Minha vida (pensada) de escritor

Bom: pra começar eu não tenho vida de escritor. Vivo numa casa abandonada por mim, e antes por mulher e filhos. Quanto a minha vida de poeta, nunca passou de anônima. Escrevo muito e nem eu mesmo me leio. E ultimamente dei pra achar bom demais tudo que escrevo - um risco. Já me considerei um bom leitor, hoje me considero preguiçoso. Culpa do século que, antes do livro impresso, me dá as opções de passar os olhos pela Internet, ver um filme, ouvir uma música no mp3, ver uma partida de futebol na tevê, uma mesa-redonda, ou uma série cheia de recursos especiais, ou um bom documentário, uma boa entrevista, ou atualizar uma rede social qualquer, ou ainda a melhor de todas - ouvir rádio. Então abandono o pobre Quixote no meio de uma aventura, largo no fundo do Inferno um inconsolável Dante, aceno para Shakespeare com o lenço de Desdêmona, irrito-me com um Machado casmurro no metrô e deixo-o falando sozinho. Não é para tanto? E se hollywoodianamente Riobaldo se casasse com Diadorim no final do Grande Sertão? Bom, como Riobaldo, também tenho meus pensamentos, caros a mim, que aos outros não dizem bulhufas. Minha vida (pensada) de escritor. Penso no Machado poeta e me comparo a ele. Gostaria que as minhas Americanas também fossem um salto para algo maior. Escrever prosa. O Rosa também optou por uma prosa poética ou uma poesia em prosa.

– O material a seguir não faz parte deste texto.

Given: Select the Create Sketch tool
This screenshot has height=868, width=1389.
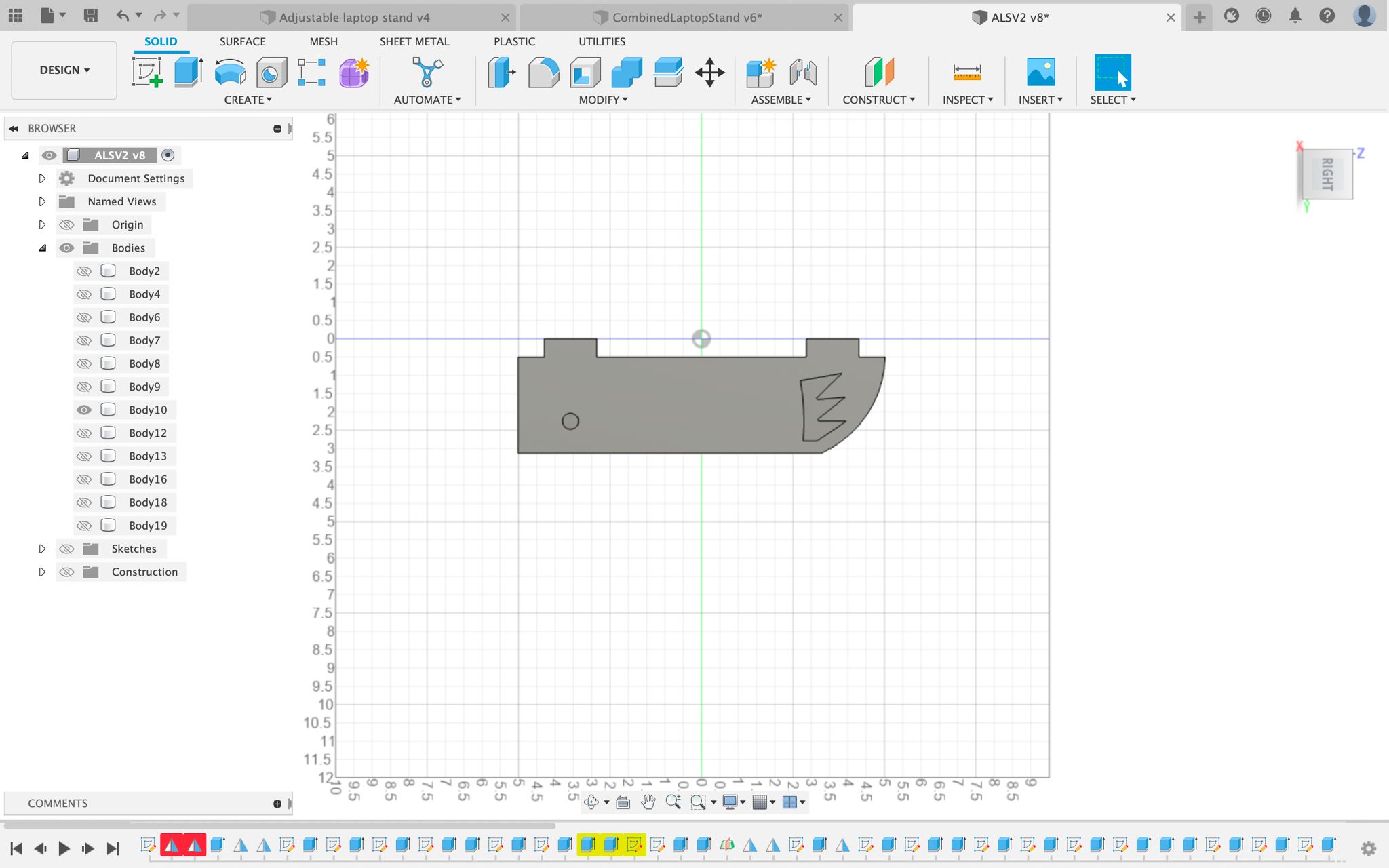Looking at the screenshot, I should pos(147,72).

Mas quem sou eu? Um poeta anônimo, um pai sem causa, um filho perdido e amante quanto-mais¹. E ainda por cima um poeta obcecado por outros poetas, pelo Último Poema, pelo Lutador², pelo Romanceiro, pelo Barco Bêbedo. Sou um autor  anônimo, e não dos mais famosos. Obcecado por idéias, por versos, pela vida romanesca dos poetas e pela idílica vida dos escritores. Já me imaginei um Fernando Sabino morando numa Ipanema de um Rio de Janeiro. Já me imaginei andando pelas ruas de outro Rio de Janeiro do século machadiano. Eu não me pertenço. Não pertenço a este tempo. Talvez daqui algum tempo, digamos cem anos à frente, eu comece a pertencer à cidade, às ruas, aos bares, aos transeuntes, a um esquecimento de mim mesmo que hoje apenas ensaio. E nos olhos do meu filho talvez eu viva. Nas páginas do meu livro. Atrás das letras do meu nome. Finalmente autor. Autor destes pensamentos que tive, que alguém tem, autor destas linhas que escrevo e leio, ao mesmo tempo que penso. Autor de mim mesmo.

¹Quase dez anos depois de escrever isto, não sei o que seria um 'amante quanto-mais'.
²Idem para a referência a esse 'Lutador'. Seria o das palavras, do Drummond?

domingo, 14 de novembro de 2010

A poesia me visita

Você já passou por isso? Você tem um compromisso qualquer, um trabalho, uma prova, cinema, futebol, banco, qualquer coisa, e na hora de sair algo te chama para outro lugar - no meu caso, a poesia. E ela é assim, não tem hora pra chegar nem pra ir embora, como uma visita de quem gostamos e não conseguimos lhe falar que temos que sair, temos prova hoje, ou o banco vai fechar, preciso ir, você se importa? E a poesia se importa. Ela diz: Não sei quando posso voltar; Não vai, não; Vamos ficar; Ou vamos sair; A vida é curta; Aproveitemo-la; Qual compromisso! Compromisso temos nós dois, seu maganão!